Она села в автобус, у окна, и помахала мне рукой. Я помахал в ответ, автобус тронулся и увёз её в тёмную осеннюю ночь, я прошёл в зал. Посадку объявили далеко за полночь, и пассажиры, прикрываясь от дождя зонтами, сумками и ладонями, шли по лужам, полным ночных фонарей, к трапу.
В самолёте было тепло и уютно, а на улице всё так же лил дождь, капли его разбивались о фюзеляж, о крылья, они вскрикивали, умирая, и крик этот сливался в сплошной гул. Потом запустили моторы, и не стало слышно ни шума дождя, ни завывания ветра. Самолёт выруливал, мягко покачиваясь на стыках плит, он вырулил на взлётную полосу, моторы взревели, и самолёт, вдавливая в кресла тела пассажиров, начал разбег. Он оторвался от земли, и нырнул в сплошную темноту облаков. Самолёт пробил облачность, набрал высоту, и лёг на курс. Убаюканный теплом и мерным гулом моторов, утомлённый бессонной ночью и событиями дня, я задремал.

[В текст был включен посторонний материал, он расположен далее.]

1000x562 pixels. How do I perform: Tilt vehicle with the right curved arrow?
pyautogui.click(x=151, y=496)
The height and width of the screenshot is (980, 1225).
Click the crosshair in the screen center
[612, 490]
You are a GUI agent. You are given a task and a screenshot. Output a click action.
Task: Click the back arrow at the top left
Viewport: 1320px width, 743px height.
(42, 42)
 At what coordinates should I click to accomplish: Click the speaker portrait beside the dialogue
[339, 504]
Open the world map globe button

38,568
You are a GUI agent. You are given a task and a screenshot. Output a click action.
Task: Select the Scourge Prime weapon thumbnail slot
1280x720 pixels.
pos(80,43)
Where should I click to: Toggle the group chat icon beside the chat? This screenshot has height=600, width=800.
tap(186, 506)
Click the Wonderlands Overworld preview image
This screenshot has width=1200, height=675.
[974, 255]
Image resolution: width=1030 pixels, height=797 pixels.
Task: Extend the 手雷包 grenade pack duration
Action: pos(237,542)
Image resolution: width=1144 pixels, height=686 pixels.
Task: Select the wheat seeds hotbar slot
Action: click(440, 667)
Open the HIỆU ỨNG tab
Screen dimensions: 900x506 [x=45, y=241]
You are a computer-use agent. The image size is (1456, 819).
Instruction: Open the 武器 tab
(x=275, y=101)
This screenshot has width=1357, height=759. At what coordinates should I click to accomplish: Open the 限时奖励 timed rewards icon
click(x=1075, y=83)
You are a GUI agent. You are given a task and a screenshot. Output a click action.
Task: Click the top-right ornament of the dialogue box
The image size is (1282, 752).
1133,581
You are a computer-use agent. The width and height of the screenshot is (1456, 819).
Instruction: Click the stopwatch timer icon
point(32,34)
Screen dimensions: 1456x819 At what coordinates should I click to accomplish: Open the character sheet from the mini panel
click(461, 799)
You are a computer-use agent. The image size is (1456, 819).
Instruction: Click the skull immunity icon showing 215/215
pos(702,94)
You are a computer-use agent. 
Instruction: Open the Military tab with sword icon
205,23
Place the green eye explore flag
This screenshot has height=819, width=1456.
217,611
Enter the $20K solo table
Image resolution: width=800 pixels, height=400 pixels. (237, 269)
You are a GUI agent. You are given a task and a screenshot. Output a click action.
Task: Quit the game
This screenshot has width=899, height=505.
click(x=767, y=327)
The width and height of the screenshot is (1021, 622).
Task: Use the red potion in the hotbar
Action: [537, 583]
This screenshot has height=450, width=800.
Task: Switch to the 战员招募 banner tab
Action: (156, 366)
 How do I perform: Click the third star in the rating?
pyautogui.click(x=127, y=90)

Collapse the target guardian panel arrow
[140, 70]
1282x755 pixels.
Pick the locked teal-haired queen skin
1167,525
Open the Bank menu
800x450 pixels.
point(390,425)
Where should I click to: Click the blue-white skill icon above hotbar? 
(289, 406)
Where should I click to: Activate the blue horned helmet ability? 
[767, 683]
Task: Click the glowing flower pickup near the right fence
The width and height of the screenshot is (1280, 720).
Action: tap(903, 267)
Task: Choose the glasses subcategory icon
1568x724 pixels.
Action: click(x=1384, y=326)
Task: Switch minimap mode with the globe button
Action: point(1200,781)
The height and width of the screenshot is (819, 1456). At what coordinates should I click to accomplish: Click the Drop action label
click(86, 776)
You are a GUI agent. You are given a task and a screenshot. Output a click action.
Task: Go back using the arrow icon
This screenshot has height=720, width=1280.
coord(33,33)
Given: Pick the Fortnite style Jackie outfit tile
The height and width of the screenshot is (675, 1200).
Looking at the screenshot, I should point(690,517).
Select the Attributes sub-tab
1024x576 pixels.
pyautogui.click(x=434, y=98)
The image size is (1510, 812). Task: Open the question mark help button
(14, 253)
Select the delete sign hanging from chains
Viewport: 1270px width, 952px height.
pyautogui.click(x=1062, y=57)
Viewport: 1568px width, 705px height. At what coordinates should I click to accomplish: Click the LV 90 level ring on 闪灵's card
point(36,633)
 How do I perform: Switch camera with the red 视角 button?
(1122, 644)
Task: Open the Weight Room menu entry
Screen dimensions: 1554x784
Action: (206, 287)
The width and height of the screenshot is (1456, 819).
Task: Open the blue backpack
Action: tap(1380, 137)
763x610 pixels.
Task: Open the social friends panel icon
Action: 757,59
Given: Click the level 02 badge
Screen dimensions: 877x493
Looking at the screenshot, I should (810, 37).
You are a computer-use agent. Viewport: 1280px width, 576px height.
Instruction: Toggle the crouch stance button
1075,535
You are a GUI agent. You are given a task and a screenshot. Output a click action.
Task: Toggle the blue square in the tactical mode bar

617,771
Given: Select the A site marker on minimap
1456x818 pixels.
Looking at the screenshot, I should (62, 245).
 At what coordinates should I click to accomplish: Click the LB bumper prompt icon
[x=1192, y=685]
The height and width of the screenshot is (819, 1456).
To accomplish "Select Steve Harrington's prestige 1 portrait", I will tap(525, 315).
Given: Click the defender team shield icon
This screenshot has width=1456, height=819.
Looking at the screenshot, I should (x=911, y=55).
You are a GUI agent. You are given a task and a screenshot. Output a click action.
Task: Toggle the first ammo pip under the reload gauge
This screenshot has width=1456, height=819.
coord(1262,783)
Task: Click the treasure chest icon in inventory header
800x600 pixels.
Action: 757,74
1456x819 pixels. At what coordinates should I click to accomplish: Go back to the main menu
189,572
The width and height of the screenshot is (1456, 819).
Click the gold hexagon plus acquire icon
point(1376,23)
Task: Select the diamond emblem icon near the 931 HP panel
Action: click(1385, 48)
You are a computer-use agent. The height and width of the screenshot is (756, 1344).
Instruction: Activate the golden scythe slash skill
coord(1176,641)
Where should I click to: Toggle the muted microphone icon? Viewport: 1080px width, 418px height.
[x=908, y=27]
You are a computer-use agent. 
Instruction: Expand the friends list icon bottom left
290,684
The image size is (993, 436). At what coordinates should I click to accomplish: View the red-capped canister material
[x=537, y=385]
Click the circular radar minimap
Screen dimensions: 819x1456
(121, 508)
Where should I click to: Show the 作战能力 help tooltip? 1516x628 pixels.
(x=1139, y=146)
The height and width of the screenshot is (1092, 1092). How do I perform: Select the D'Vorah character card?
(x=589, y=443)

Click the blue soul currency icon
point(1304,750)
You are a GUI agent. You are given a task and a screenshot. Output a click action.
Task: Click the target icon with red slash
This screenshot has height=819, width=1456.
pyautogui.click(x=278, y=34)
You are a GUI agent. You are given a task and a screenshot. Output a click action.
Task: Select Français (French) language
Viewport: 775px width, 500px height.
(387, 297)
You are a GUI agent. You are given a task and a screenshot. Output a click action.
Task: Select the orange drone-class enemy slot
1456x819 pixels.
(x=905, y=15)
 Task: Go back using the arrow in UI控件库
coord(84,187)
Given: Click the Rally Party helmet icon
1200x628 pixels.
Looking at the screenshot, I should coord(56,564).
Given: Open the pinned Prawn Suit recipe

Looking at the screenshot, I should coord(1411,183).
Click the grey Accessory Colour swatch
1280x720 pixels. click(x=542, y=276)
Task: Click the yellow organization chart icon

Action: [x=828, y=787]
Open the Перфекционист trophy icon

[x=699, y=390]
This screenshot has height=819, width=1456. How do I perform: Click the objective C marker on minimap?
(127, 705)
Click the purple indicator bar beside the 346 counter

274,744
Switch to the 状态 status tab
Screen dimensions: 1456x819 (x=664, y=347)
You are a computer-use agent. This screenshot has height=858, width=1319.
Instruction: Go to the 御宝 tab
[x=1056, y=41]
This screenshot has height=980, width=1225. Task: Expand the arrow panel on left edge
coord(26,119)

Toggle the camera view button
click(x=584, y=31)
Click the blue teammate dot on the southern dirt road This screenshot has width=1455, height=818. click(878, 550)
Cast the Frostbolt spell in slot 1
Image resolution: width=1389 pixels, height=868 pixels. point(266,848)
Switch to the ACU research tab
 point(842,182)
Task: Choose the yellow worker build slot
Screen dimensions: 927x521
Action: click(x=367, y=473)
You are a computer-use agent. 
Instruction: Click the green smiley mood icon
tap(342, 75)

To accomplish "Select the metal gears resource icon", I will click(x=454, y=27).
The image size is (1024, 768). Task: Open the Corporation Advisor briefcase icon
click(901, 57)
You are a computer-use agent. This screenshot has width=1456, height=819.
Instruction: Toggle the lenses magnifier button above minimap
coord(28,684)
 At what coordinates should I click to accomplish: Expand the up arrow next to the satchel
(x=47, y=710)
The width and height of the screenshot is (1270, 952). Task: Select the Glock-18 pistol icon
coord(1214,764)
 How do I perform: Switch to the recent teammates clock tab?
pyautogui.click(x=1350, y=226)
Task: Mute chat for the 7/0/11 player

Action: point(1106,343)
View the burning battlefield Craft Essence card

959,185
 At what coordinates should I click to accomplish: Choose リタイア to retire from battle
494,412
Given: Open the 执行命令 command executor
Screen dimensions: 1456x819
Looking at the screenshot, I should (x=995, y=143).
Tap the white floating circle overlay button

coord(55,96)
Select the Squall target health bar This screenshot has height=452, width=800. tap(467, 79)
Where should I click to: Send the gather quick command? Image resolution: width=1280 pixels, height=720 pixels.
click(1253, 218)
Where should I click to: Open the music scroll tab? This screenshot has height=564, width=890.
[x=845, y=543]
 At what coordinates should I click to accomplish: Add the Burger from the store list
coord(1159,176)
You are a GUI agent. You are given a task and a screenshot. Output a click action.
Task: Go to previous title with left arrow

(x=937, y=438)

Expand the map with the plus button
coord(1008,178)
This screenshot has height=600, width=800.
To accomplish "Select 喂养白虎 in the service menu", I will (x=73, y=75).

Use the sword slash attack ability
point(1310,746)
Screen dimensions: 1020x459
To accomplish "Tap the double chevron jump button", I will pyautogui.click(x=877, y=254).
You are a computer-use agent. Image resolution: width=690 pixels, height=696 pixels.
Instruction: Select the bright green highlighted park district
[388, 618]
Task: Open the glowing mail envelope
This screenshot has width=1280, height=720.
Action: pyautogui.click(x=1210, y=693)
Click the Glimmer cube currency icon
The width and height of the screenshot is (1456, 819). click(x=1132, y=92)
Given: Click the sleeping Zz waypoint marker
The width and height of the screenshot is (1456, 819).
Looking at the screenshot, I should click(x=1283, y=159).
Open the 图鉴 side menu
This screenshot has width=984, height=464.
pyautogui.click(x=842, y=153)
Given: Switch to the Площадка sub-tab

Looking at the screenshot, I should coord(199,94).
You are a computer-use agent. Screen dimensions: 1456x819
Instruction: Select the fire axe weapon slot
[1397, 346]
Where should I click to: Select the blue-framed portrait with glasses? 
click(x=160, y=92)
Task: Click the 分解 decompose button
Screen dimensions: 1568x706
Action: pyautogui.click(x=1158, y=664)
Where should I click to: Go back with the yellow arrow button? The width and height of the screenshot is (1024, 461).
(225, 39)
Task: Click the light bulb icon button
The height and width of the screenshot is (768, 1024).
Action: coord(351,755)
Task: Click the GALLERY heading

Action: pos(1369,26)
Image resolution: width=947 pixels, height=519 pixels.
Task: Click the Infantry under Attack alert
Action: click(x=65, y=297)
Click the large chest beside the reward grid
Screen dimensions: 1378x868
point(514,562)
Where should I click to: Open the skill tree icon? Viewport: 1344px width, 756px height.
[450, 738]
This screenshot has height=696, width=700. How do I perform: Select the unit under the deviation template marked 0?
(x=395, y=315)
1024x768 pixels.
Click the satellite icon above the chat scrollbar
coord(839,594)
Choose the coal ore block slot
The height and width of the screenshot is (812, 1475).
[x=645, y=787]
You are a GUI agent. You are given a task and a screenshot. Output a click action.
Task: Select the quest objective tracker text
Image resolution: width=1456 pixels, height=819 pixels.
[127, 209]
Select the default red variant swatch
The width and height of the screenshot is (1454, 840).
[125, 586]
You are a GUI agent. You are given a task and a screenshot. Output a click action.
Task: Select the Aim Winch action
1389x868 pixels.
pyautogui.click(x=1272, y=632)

Очнулся я от яркого света и жара. Сквозь иллюминатор было видно, как пламя вырывается из левого двигателя, салон заполнял едкий, удушливый дым. Там, внизу, на земле, как и прежде, шёл дождь, вверху, на фоне ясного неба сияли звёзды, а между небом и землей разгоралось пламя костра, последнего костра инквизитора.
Геннадий Дмитриев, Одесса — 2013
— Черт возьми! — вскричал Гопкинс. — Не думаете же вы, что автомобиль обладает сознанием, душой?!
— Да, обладает, — сказал я. — В той мере, в какой мы наделяем его этой частью нашего существа.
Александр Грин. Серый автомобиль
Георгий Иванович был в том возрасте, когда строить планы на будущее уже, наверное, несколько поздновато, хотя и записывать себя в старики было ещё рано. Если считать, что возраст определяется не прожитыми годами, а состоянием души, то многие из нас, считая себя молодыми, страдают гипертонией, радикулитом, склерозом и прочими недугами, называемыми, мягко говоря, возрастными изменениями организма, а, если сказать несколько грубее, то старческими болезнями. Естественно, и у Георгия Ивановича всех этих возрастных изменений имелось предостаточно, но была у него ещё одна неизлечимая болезнь, которая приносит не меньше страданий, чем все остальные, — он был писателем.
Возможно, более точно его следовало бы назвать графоманом, поскольку писатель — это профессия, которая дает некоторые средства к существованию в виде гонораров за опубликованные сочинения, а графомания — это уже болезнь, которая ничего кроме душевных страданий принести не может, но Георгий Иванович графоманом себя не считал. Не будем и мы его называть таковым, хотя страсть к сочинительству не приносила Георгию Ивановичу ничего, кроме творческих мук, переживаний, колебаний состояния души от восторженности, эйфории до глубочайшей депрессии.